▶ [THE DATA]:
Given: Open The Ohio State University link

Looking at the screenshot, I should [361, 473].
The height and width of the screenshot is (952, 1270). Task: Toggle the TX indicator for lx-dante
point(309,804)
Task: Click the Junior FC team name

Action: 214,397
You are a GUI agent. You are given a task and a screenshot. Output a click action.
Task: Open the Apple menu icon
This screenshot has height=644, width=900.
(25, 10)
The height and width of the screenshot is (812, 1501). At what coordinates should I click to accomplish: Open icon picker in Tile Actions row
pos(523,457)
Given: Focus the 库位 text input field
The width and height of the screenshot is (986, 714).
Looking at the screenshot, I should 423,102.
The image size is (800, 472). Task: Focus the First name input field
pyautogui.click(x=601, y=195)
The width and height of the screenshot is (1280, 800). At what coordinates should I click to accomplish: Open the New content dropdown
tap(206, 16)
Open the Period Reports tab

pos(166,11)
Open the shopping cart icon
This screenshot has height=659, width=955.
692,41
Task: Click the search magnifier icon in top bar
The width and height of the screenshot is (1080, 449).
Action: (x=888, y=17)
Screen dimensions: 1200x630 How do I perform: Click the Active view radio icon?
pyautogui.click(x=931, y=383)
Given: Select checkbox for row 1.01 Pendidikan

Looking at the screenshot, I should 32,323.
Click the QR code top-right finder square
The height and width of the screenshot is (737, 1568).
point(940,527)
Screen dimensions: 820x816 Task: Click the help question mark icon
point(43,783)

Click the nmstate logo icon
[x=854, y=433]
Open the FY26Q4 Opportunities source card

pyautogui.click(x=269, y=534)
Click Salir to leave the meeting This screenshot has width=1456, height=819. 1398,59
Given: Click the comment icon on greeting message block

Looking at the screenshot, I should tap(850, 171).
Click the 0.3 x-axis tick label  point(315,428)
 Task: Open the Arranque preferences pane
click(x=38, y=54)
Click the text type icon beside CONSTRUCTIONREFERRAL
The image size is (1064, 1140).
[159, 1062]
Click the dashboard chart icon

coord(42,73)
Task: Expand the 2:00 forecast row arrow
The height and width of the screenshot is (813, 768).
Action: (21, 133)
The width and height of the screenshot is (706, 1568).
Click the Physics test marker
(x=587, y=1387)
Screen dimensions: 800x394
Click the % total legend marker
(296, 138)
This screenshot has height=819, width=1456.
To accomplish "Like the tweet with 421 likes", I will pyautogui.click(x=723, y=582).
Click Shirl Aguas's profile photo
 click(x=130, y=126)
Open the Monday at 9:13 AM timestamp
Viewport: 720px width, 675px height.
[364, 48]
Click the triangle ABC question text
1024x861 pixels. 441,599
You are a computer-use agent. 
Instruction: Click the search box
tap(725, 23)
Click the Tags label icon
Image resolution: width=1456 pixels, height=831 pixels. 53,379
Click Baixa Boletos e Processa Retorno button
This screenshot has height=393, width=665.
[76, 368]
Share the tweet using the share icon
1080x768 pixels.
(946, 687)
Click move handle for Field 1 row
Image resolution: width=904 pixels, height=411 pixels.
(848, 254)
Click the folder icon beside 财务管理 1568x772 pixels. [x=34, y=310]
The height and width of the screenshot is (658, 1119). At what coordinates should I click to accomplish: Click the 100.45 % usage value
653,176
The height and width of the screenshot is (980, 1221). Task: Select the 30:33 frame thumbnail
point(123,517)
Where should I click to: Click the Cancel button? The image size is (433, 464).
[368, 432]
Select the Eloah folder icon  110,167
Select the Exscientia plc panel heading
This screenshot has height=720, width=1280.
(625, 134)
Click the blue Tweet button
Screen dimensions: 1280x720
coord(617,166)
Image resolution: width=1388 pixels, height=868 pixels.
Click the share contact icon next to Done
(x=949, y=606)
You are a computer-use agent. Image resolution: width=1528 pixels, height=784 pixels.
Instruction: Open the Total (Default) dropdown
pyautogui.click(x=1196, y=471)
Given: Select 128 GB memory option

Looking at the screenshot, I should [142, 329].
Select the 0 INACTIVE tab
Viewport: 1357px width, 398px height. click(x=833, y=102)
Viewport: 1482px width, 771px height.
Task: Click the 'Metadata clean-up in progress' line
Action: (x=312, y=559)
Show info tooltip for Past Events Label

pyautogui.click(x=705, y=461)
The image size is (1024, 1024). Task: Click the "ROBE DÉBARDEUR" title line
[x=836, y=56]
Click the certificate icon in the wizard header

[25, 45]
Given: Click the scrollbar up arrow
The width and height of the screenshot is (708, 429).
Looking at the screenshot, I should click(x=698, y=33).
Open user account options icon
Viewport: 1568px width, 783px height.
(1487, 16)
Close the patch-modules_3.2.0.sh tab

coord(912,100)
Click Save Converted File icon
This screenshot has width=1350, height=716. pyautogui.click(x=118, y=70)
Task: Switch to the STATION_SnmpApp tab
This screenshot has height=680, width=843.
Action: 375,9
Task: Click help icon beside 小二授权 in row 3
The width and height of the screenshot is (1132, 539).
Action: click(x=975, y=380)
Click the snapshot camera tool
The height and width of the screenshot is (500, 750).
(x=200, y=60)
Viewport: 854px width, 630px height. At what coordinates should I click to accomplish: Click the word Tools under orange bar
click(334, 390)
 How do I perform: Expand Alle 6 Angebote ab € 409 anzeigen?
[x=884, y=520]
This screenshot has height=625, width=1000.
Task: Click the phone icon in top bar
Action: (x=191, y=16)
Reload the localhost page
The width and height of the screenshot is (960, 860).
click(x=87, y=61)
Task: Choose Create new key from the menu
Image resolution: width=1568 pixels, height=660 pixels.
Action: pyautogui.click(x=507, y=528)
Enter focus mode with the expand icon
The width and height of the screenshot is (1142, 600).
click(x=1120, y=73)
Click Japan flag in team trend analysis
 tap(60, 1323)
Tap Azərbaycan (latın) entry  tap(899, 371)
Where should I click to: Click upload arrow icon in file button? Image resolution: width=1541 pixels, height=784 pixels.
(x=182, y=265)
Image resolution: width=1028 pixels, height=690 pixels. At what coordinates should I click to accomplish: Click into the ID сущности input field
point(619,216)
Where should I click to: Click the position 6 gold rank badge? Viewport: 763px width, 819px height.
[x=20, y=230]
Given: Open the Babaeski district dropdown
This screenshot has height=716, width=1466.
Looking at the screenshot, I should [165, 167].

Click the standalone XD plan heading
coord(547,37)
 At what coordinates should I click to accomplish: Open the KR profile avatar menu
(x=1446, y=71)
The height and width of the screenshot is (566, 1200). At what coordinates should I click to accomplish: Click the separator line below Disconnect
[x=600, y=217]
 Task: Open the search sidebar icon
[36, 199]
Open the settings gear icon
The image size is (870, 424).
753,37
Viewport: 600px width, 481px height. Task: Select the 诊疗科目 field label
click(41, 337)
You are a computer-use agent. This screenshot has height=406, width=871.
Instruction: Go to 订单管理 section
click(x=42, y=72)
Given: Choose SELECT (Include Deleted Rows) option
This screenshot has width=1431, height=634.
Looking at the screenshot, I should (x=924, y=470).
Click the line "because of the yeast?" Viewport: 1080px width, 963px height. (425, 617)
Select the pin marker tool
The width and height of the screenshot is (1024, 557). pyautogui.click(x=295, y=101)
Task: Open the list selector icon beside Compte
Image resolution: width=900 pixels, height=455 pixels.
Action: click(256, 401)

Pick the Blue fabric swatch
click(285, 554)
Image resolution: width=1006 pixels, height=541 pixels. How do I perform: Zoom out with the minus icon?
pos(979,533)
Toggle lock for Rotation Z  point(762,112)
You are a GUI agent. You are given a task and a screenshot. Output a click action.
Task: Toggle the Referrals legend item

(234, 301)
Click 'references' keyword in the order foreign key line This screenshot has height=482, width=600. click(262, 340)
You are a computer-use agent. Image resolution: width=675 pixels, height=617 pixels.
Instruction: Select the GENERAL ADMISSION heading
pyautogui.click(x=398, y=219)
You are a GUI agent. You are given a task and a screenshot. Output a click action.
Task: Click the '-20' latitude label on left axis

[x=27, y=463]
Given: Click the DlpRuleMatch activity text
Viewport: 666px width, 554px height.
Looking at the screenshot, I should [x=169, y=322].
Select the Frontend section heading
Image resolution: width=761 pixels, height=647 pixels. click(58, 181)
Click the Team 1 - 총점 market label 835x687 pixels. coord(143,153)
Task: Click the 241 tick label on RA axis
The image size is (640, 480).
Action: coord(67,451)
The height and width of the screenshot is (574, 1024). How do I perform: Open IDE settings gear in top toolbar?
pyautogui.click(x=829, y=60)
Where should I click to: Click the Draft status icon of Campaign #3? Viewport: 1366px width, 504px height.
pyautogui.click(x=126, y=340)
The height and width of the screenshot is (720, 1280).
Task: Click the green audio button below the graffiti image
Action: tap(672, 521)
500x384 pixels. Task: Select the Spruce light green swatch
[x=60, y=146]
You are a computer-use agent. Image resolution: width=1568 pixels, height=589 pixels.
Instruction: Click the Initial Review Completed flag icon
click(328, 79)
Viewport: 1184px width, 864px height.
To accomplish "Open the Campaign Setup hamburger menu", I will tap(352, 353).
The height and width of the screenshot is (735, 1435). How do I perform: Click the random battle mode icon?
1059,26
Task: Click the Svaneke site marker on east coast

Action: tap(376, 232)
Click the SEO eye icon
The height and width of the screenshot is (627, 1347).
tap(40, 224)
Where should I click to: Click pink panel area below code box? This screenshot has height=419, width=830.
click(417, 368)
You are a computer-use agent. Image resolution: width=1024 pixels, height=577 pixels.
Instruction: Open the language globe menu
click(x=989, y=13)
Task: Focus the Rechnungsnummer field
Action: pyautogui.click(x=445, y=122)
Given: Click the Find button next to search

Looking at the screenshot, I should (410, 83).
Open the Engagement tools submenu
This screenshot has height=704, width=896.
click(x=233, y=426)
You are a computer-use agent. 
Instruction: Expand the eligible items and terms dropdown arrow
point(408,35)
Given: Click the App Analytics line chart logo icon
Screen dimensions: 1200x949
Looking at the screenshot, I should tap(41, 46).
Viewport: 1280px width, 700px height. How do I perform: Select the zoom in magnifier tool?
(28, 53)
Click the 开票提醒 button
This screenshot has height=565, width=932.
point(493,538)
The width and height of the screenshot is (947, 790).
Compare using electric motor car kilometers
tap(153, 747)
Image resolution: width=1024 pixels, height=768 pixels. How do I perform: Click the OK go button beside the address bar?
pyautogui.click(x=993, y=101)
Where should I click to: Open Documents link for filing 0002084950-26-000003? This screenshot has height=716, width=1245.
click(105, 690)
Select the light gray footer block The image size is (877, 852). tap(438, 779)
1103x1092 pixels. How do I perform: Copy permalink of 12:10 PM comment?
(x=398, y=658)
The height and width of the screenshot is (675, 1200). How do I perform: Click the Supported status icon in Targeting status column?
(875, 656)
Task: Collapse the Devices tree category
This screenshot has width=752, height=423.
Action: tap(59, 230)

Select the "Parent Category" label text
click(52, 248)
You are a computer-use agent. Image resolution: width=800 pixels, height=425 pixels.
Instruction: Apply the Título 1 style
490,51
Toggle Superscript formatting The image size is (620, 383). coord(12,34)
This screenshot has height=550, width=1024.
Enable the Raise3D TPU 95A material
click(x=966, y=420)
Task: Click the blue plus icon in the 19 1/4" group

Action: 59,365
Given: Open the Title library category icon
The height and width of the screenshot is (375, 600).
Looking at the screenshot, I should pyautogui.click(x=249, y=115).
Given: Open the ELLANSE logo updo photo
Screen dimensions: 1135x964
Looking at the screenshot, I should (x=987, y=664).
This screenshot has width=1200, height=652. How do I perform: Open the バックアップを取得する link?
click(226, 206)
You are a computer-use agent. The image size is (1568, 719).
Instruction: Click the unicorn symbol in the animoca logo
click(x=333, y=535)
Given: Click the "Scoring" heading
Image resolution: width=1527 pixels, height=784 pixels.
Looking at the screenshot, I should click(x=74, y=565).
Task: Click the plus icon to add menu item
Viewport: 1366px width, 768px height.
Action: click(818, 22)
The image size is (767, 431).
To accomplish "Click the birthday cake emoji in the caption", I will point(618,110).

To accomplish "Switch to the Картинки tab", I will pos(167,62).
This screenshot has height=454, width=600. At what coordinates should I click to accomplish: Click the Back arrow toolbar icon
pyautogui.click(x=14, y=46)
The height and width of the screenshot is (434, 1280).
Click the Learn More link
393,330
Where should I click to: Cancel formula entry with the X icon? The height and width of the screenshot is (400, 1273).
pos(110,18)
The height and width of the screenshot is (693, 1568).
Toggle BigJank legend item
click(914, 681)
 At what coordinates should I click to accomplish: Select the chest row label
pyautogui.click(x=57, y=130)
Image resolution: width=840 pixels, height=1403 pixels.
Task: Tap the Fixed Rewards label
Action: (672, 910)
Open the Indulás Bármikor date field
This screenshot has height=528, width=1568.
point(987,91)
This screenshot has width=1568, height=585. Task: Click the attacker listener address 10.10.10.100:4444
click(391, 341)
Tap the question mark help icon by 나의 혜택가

▶ [WHAT YOU NEED TO DO]: Pull every line containing "tick" from the entries above and copy it.

▶ [TASK RESULT]:
Click the 0.3 x-axis tick label  point(315,428)
Task: Click the 241 tick label on RA axis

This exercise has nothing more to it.